→ TWOJE ZADANIE:
Przepisz, proszę, jako tabelę Markdown z kolumnami „Nr” i „Wiersz” tylko te wiersze rekordów, które zaczynają się od wiersza zawierającego „Možnosti platby a doprava (846, 1174)” i ciągną się aż do wiersza zawierającego „Ďalšie informácie (64, 1261)” włącznie. Puste wiersze pomiń.

╭─ DANE DO ĆWICZENIA

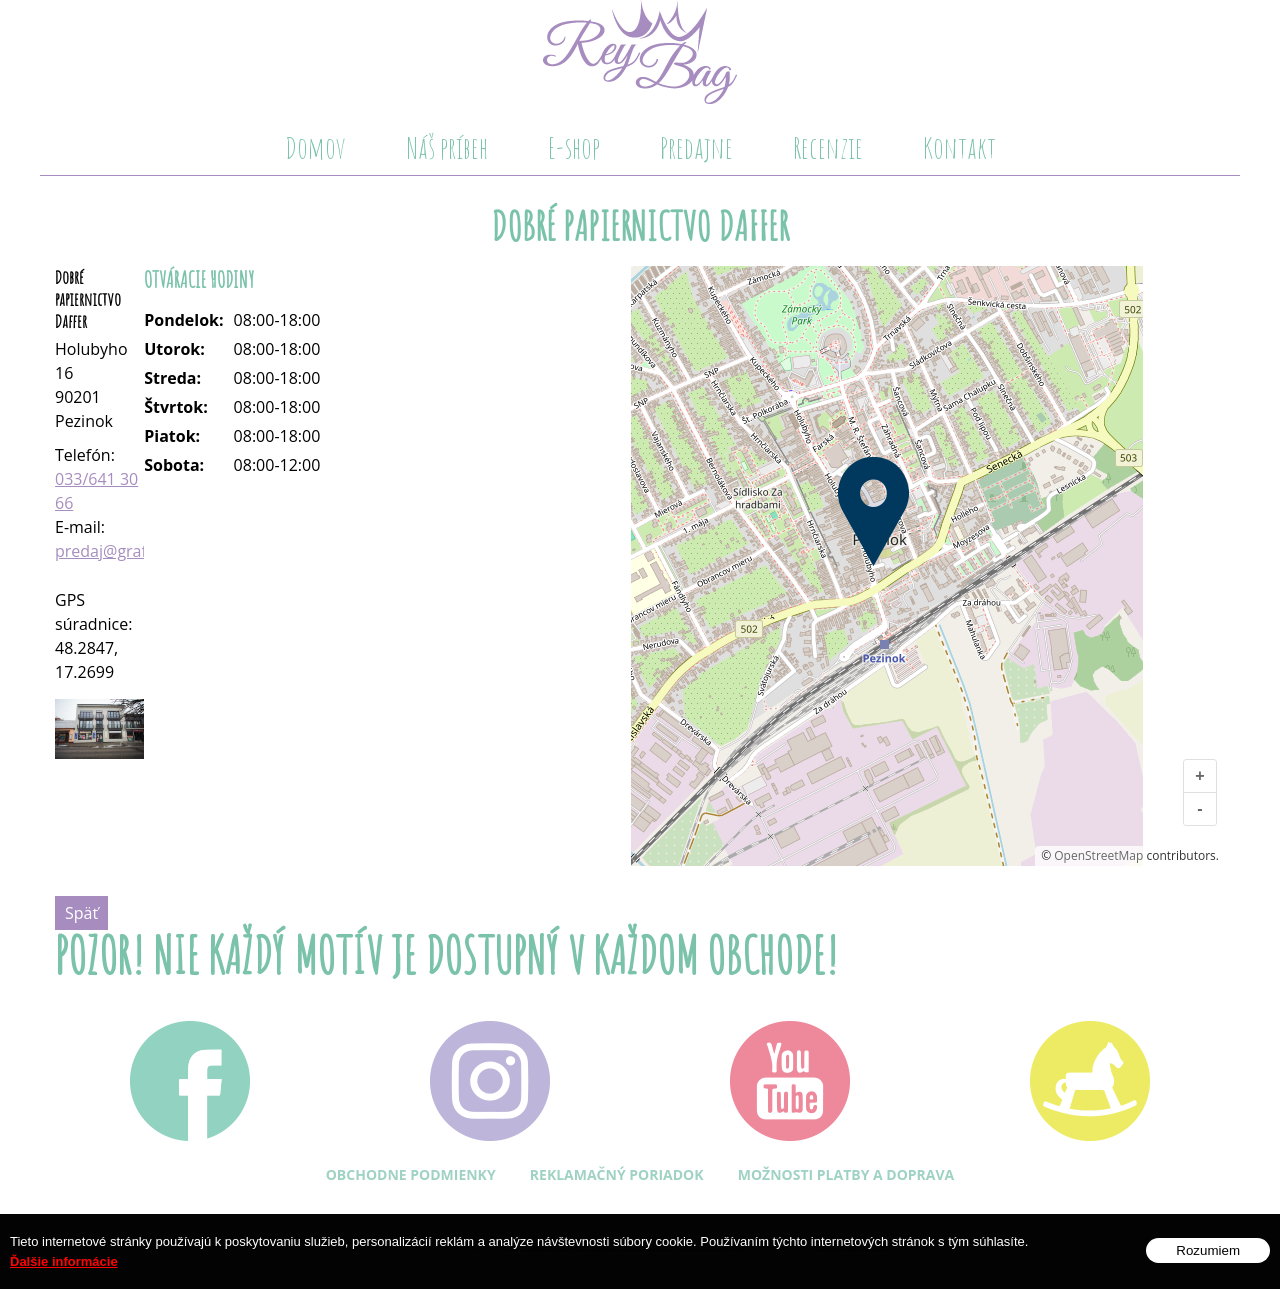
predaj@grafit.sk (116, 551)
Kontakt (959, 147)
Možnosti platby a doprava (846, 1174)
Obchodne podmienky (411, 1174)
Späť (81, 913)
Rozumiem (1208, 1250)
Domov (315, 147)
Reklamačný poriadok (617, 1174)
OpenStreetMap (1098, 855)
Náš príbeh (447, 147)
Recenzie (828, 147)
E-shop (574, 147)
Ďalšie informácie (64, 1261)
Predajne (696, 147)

╰─
╭─ DANE DO ĆWICZENIA

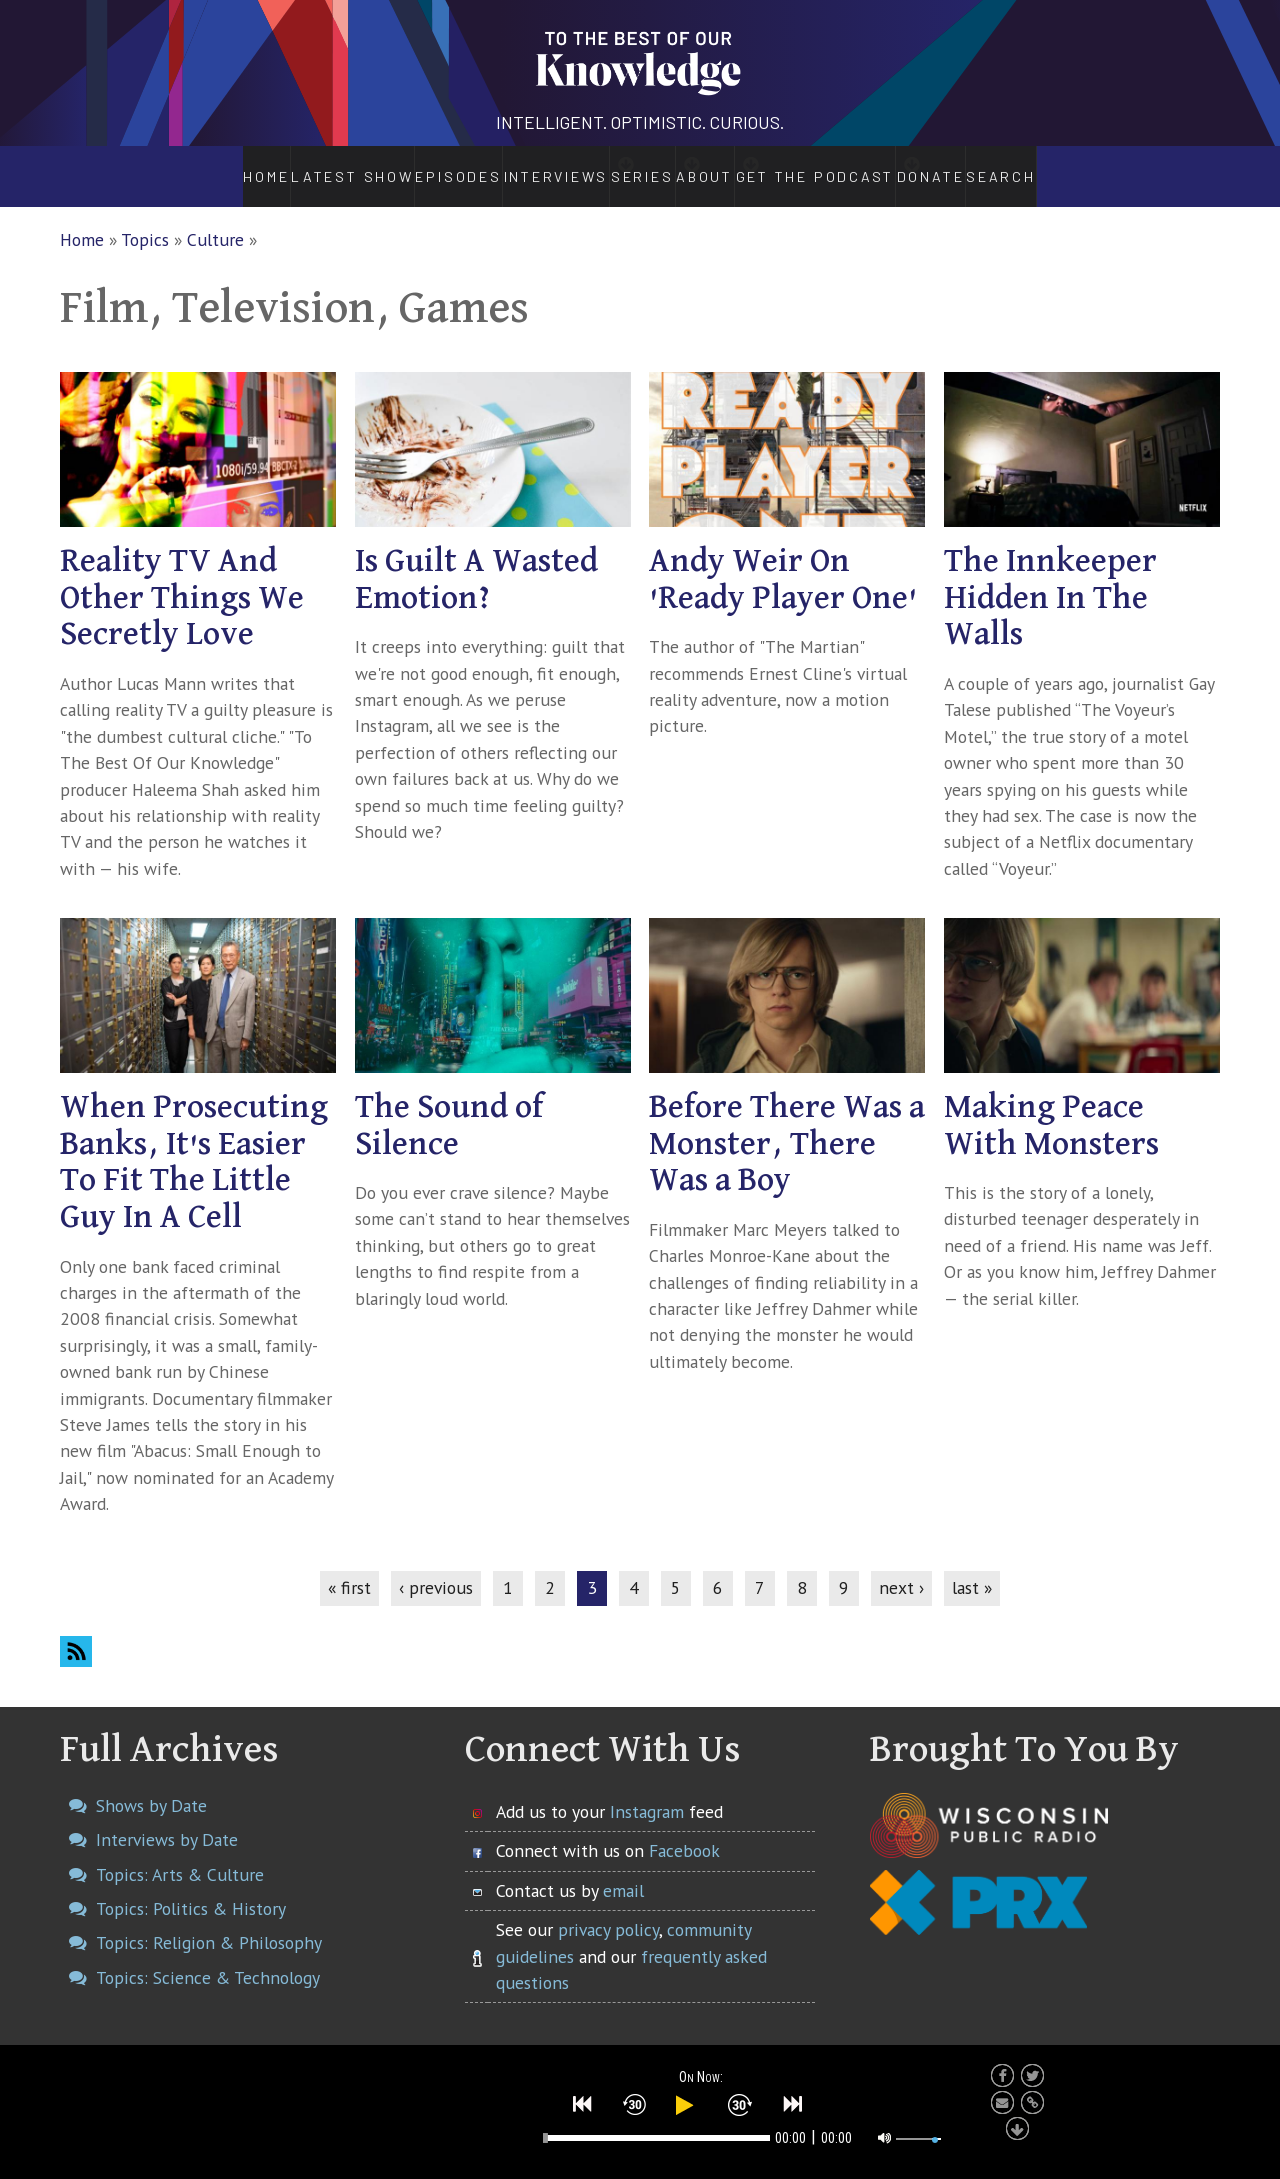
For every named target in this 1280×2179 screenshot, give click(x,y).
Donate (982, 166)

╰─

→ WYNIK ĆWICZENIA:
| Nr | Wiersz |
|---|---|
| 1 | Možnosti platby a doprava (846, 1174) |
| 2 | Obchodne podmienky (411, 1174) |
| 3 | Späť (81, 913) |
| 4 | Rozumiem (1208, 1250) |
| 5 | Domov (315, 147) |
| 6 | Reklamačný poriadok (617, 1174) |
| 7 | OpenStreetMap (1098, 855) |
| 8 | Náš príbeh (447, 147) |
| 9 | Recenzie (828, 147) |
| 10 | E-shop (574, 147) |
| 11 | Ďalšie informácie (64, 1261) |